4) Are you able to recognize applied concepts in your own behavior?
5) Are you able to recognize a failure to apply a concept or skill in your own behavior?
6) Are you able to recognize a failure to apply a concept or skill in someone else’s behavior?
7) Can you independently select a skill that applies a concept?
8) Can you independently select a skill that distorts a concept that it is applying?
9) Can you access knowledge and skills in varied emotional states?
10) Can you access knowledge and skills when you’re alone?
11) Can you access knowledge and skills in the presence of new relationships?
12) Can you access knowledge and skills in the presence of existing relationships?
Parroting is characterized by one dimensional recitation of someone else’s explanation or application of a concept or skill. If you find yourself hovering in one dimension, that’s okay, you’re on a learning continuum. You’re working through dissonance so that you can use new information.
Being accountable to your learning and to your relationships just asks you to be accurate in describing where you are, and willing to hear the limits of your developed understanding.
Don’t fall for the false comparison of waiting to know more than you do right now, or overstating what you know.
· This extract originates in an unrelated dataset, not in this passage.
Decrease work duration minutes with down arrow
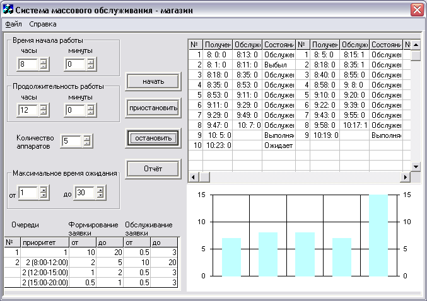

Ask yourself what is getting in the way of your understanding, and focus your energy there.
All of our relationships can be healthier when we operationalize relationships that are more resilient to all the stages of our learning, and all the harm that happens in our stumbling through that learning.
I am still and probably always will be a sucker for potential, my own and those who want to grow.
Only now I’m learning to love growth that can be sustained over time more, and learning that results in integrated knowledge, creative endeavors characterized by health, and relationships resilient to higher and more consistent expectations of each other.
At its best, accountability comes down to our articulated expectations of each other and ourselves.